Analysis of Heavy Precipitation and its Typical Weather Patterns over the Upper Reaches of the Yellow River

The frequency of disasters induced by heavy precipitation (HP) in the upper reaches of the Yellow River Basin (URYR) has increased notably. This study had further elucidated the structure and interactions of synoptic systems across different pressure levels and quantitatively characterized the anomalous driving factors. Four weather types had been identified: Xinjiang Trough (Type1, constituting 35% of HP), Mongolian Trough (Type2, 14%), Westward–Extension Western Pacific Subtropical High (WPSH) (Type3, 43%), and Cut–Off Cyclone (Type4, 8%). Influenced by the troughs, the moisture anomalies are transported by the southwesterly jet originating from Bay of Bengal low-pressure systems. In Type3, the WPSH and South Asian High demonstrate the greatest zonal expansion and central intensity (reaching 12610 gpm); this type distinguished by maximal moisture and energy, exhibits the most pronounced extreme properties. The most notable characteristic of Type4 is its stability and persistence presented the most favorable dynamic conditions, despite occurring with the lowest frequency.

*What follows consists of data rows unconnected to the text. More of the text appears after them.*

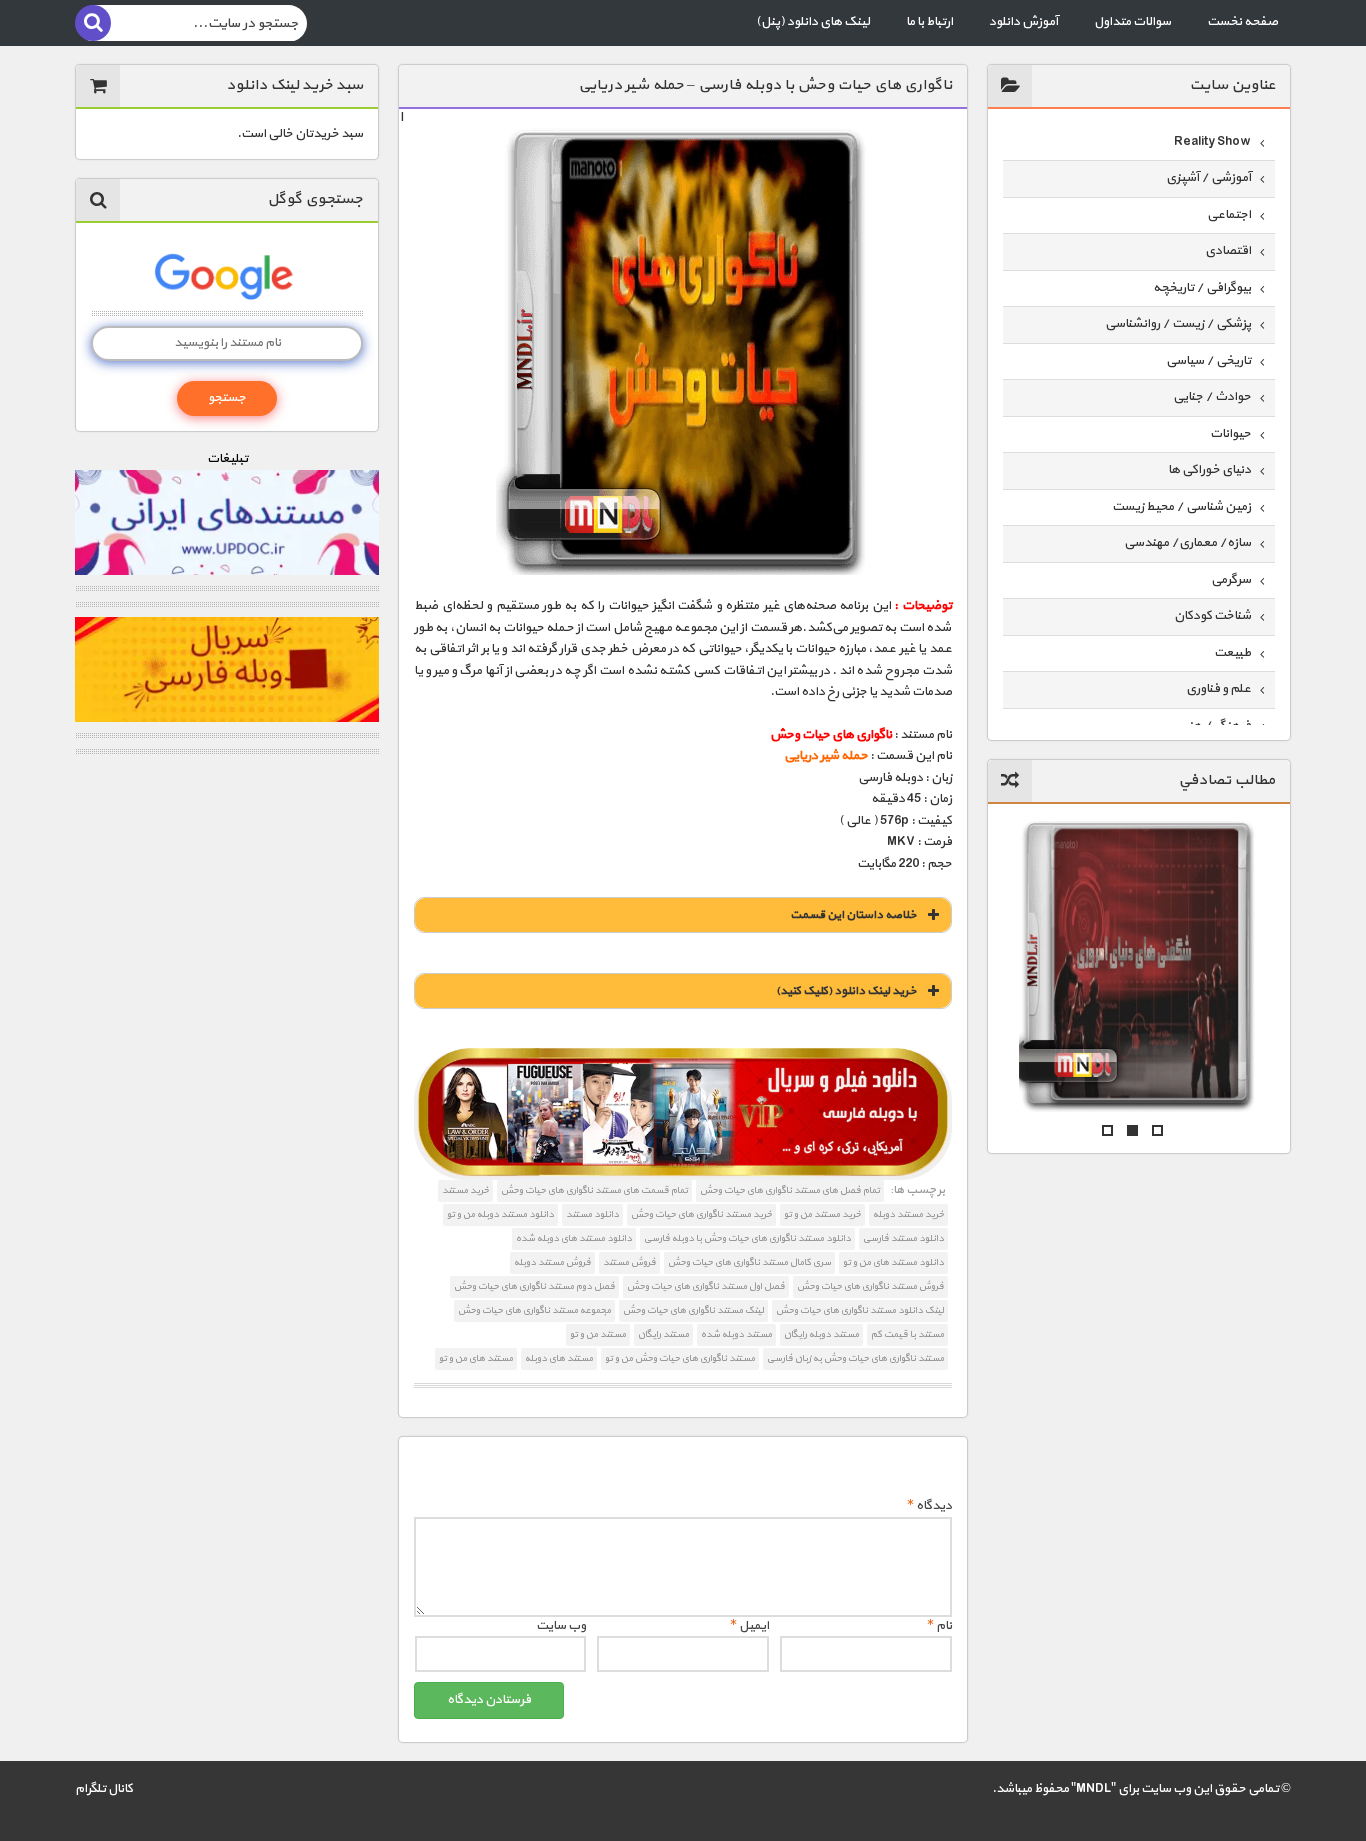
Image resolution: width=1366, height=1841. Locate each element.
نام (939, 1626)
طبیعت (1232, 653)
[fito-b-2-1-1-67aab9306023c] (682, 1115)
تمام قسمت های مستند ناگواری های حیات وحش (594, 1190)
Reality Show (1212, 142)
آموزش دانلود (1023, 22)
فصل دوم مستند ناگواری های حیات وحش (534, 1286)
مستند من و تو (598, 1334)
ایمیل (749, 1626)
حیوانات (1230, 434)
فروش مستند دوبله (552, 1262)
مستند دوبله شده (736, 1334)
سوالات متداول (1132, 22)
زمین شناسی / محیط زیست (1181, 507)
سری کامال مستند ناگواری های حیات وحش (749, 1262)
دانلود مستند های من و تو (893, 1262)
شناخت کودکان (1212, 616)
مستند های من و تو (476, 1358)
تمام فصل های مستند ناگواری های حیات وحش (790, 1190)
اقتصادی (1228, 251)
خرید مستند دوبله (908, 1214)
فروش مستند (629, 1262)
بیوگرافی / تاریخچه (1202, 288)
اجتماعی (1229, 215)
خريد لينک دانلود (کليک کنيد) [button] (846, 991)
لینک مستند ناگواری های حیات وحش (693, 1310)
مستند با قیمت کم (907, 1334)
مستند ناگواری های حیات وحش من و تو (680, 1358)
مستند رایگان (663, 1334)
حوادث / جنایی (1212, 397)
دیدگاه (929, 1506)
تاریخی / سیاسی (1208, 361)
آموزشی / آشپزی (1208, 178)
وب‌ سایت (561, 1626)
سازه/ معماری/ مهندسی (1187, 543)
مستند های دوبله (559, 1358)
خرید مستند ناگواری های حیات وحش (701, 1214)
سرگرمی (1231, 580)
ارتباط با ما (929, 22)
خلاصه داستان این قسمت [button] (853, 915)
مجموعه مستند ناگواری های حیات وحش (534, 1310)
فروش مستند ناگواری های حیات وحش (870, 1286)
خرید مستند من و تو (822, 1214)
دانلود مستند (592, 1214)
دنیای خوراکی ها (1209, 470)
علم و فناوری (1218, 689)
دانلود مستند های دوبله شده (574, 1238)
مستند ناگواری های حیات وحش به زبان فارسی (855, 1358)
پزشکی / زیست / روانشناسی (1178, 324)
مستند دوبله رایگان (821, 1334)
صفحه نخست (1242, 22)
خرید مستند (465, 1190)
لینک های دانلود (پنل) (813, 22)
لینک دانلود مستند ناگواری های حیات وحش (860, 1310)
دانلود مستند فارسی (903, 1238)
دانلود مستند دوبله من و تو (500, 1214)
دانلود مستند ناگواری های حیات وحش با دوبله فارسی (747, 1238)
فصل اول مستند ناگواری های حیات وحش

Due to the anomalous evolution of atmospheric circulation, the anomalies in potential vorticity, column-integrated precipitable water, and convective available potential energy increase; negative anomalies in vertical velocity and moisture flux divergence decline dramatically within 12 to 6 hours preceding HP, signaling anomalous moisture convergence coupled with ascending motion. Low-level moisture is impeded and diverted by the TP topography, generating northerly flow along its eastern flank and forming a distinct “moisture corridor”. Orographic uplift introduces pronounced vertical component to the moisture flux vectors and intensifies local circulations, thereby promoting the initiation and organization of mesoscale systems. The vertical moisture advection serves as dominant mechanism driving HP, while zonal or meridional moist enthalpy predominantly contributes to the physical processes driving the ascending motion under different patterns. These findings may offer a scientific basis for the prediction of HP events in the region.